Cold and windy Autumnal days in Detroit are, in every manner, my favorite time of year. But my adoration of a diminished sun isn’t just about the weather. It is the ebb of fashion. It is very much the coming together of friends, in outfits of seasonal bonds. It is the newly formed void that must be filled, with excitable activities, and responsibilities. It is the time we all pull in and find warmth in the abundance of our own human creations. No less than the hot cider we all enjoy this time of year, is the excitement that comes when the glowing foot of a cigar is staring back at me.
In 2010, I lived downtown for a short while, on the fourth floor of the Cary building, which in all accounts now seems a distant remnant of a time that is no more. It was a time that garnished entire six-story buildings to a few ragtag kids, a time when one could walk down the middle of Woodward on a Sunday afternoon and not encounter a single car. Back then, the building was a relatively abandoned structure, minus the fourth floor, and of course the secret nitrous room, allegedly run by the Russian mafia. My old roommates often threw three hundred person parties, equipped with a door guy who often didn’t know I lived there, a rickety service ladder to the roof and enough shadowy make-out corners to fill an entire warehouse of kissing college kids.

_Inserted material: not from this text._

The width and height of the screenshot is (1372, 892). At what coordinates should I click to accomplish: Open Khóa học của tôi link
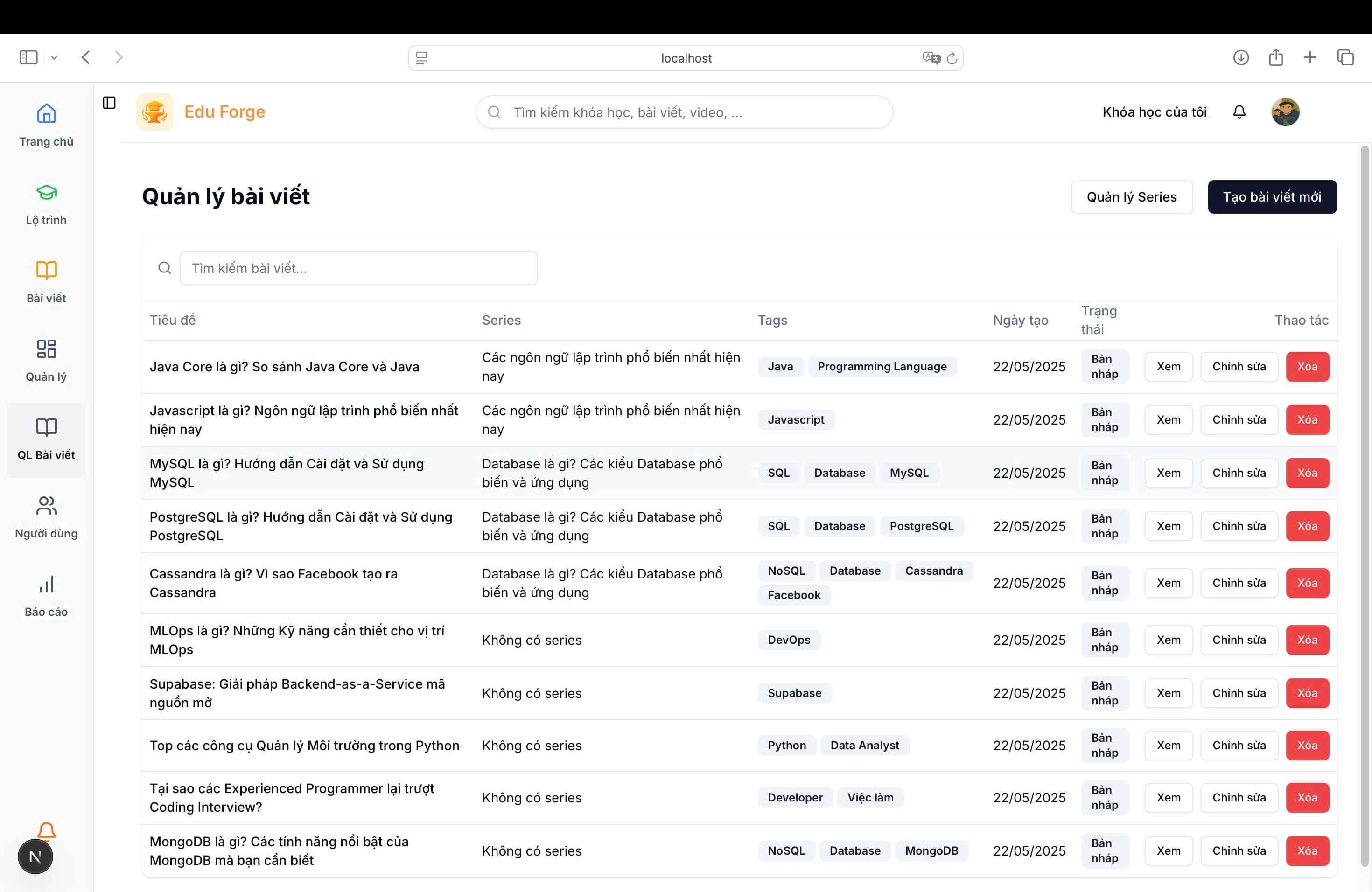[1154, 112]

Besides snagging occasional free tickets to operas, or playing chess in the park, or notably strange encounters ‘til 6:00AM with my friend Crystal, one of my most favorite pastimes in cooler weather, was enjoying the breadth and toasting of a good cigar. My very first of which was something of an initiation of friendship, with Sid, who was a regular at 1515 Broadway Café and a fellow chess aficionado. It was late October and he and I decided to walk over to Harmonie Park to browse the beloved humidor room of the recently opened cigar shop, La Casa De La Habana, known today as simply La Casa. His favorite cigar at the time, which in turn was my first, was a light Honduran tobacco by Punch. The cigar was relatively cheap, about seven bucks, was short and stubby and had a decent burn time.
For me, the cigar has always been both celebratory and despondent. Like the many precipices and canyons of the mountains. When I quit my job as a Buyer for Ace Hardware in 2012, I had a cigar. When I bought a linen suit from J.L. Stone in 2011, I had a cigar. The few times I’ve felt loss during a break up, I have had a cigar. The day I was on television, talking about the texture of puppetry in Detroit, I loosened up with a cigar. The times I hosted friends from overseas, I brought them into the shop. And even on occasion of solace and reflection, that frequently was aided by a long day of people watching, I sat with a cigar.

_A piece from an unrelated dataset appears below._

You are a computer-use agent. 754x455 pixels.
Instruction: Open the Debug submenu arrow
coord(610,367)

When La Casa first opened, I remember hearing about the owner, Ismail Houmani, rushing to beat of the impending smoking ban law. He succeeded in his “grandfathered in” undertaking, before everything became just a bit too extra. I don’t really care for cigarettes, but I remember how I felt about that law, back in 2010. I remember crewing up with Woodbridge twenty-somethings, and frequenting all the bars we could before the ban went into effect, a little known protest just to say we smoked there. Today, one cannot smoke cigarettes at La Casa but cigars and glasses of wine are right at home.

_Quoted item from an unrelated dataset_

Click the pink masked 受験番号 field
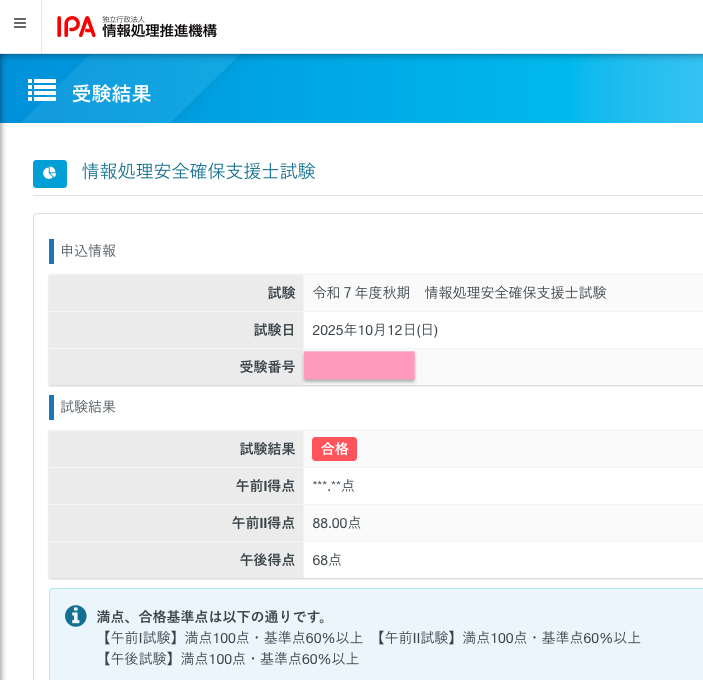Viewport: 703px width, 680px height. pos(359,366)
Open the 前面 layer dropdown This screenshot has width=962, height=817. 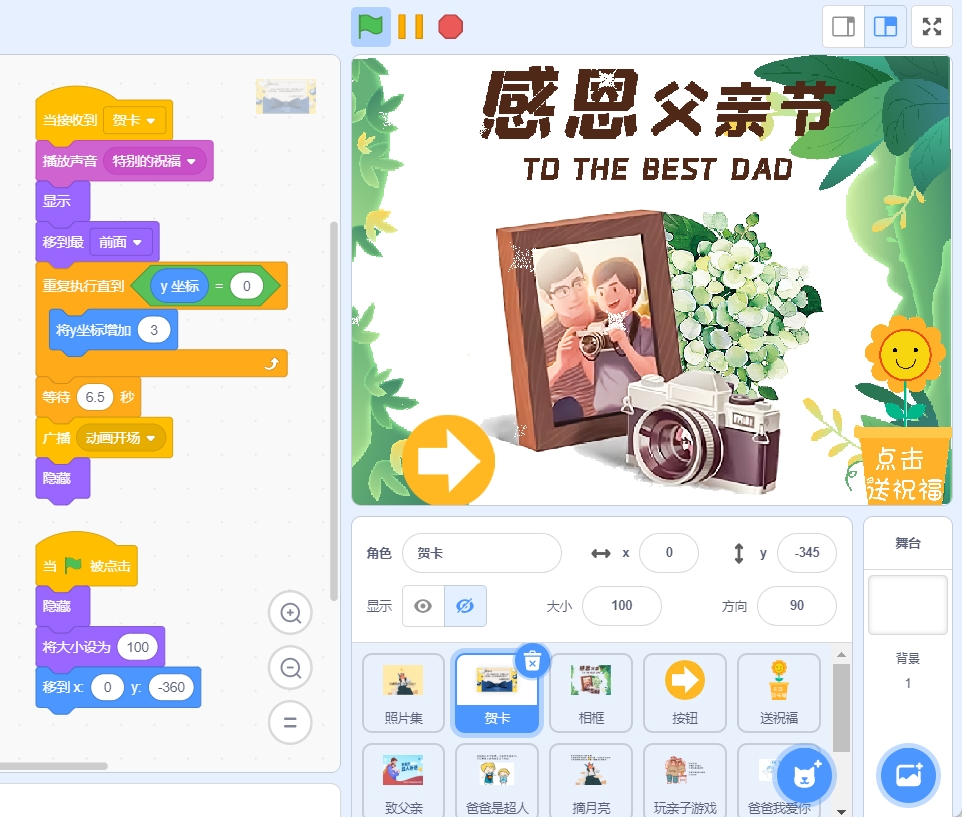[136, 242]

Over the years, first with Sid and later with new acquaintances, I began to understand the intricacies of the craft. I picked up on the taboo of ashing too often, and learned quickly that once lit there was no turning back. For the record I prefer a small straight cut to my cigar, which is relatively one of the lowest smoke temperatures, with little tar build-up. Badass kingpins such as the notorious Tony Montana in Scarface, or century old British gentlemen were much more likely to use the piercing method, which is a slower burn with higher temps and more tar build-up, to effectively prime their panatelas.
Cigars have always been much more textured and significant than the stifling health concerns of those who would have me douse my stogie. A cigar is about a moment, either ceremonially enlivened in the present or categorized in the annals of memory. In many ways and in many other countries it is also about family and of holiday. It is the pleasure of a parent at the end of a tiresome day. It is the endearing gift. It is the honed craft of generations. It is an emotion, up or down, that invokes ritual.
Today, my cigar of choice is Padron, slightly darker than the chosen Punch variety. It’s been seven years since I first walked into Houmani’s shop. And though I don’t have a membership yet to their private club upstairs, I pick up my Nicaraguan brand exclusively from La Casa, and can still enjoy good music and good will, in Detroit’s own little Habana.